> Assignment:
What you give back must match the records below exactly, apart from the pictures, which are omitted.

> Task input:
____________
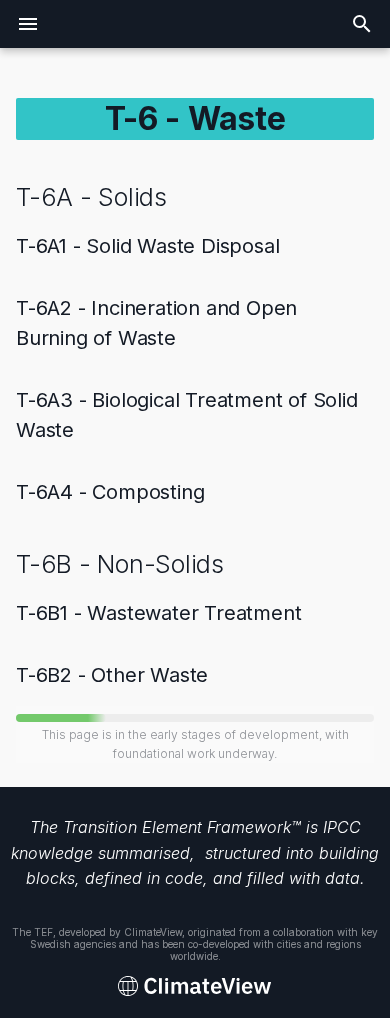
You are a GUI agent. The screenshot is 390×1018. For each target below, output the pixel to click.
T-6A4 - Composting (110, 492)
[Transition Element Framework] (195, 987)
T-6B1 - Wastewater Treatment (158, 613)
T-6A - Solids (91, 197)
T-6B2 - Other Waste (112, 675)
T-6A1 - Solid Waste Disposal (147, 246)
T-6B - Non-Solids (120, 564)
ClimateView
____________
> Result below:
You are a GUI agent. The screenshot is 390×1018. For each target below, output the pixel to click.
T-6A4 - Composting (110, 492)
[Transition Element Framework] (195, 987)
T-6B1 - Wastewater Treatment (158, 613)
T-6A - Solids (91, 197)
T-6B2 - Other Waste (112, 675)
T-6A1 - Solid Waste Disposal (147, 246)
T-6B - Non-Solids (120, 564)
ClimateView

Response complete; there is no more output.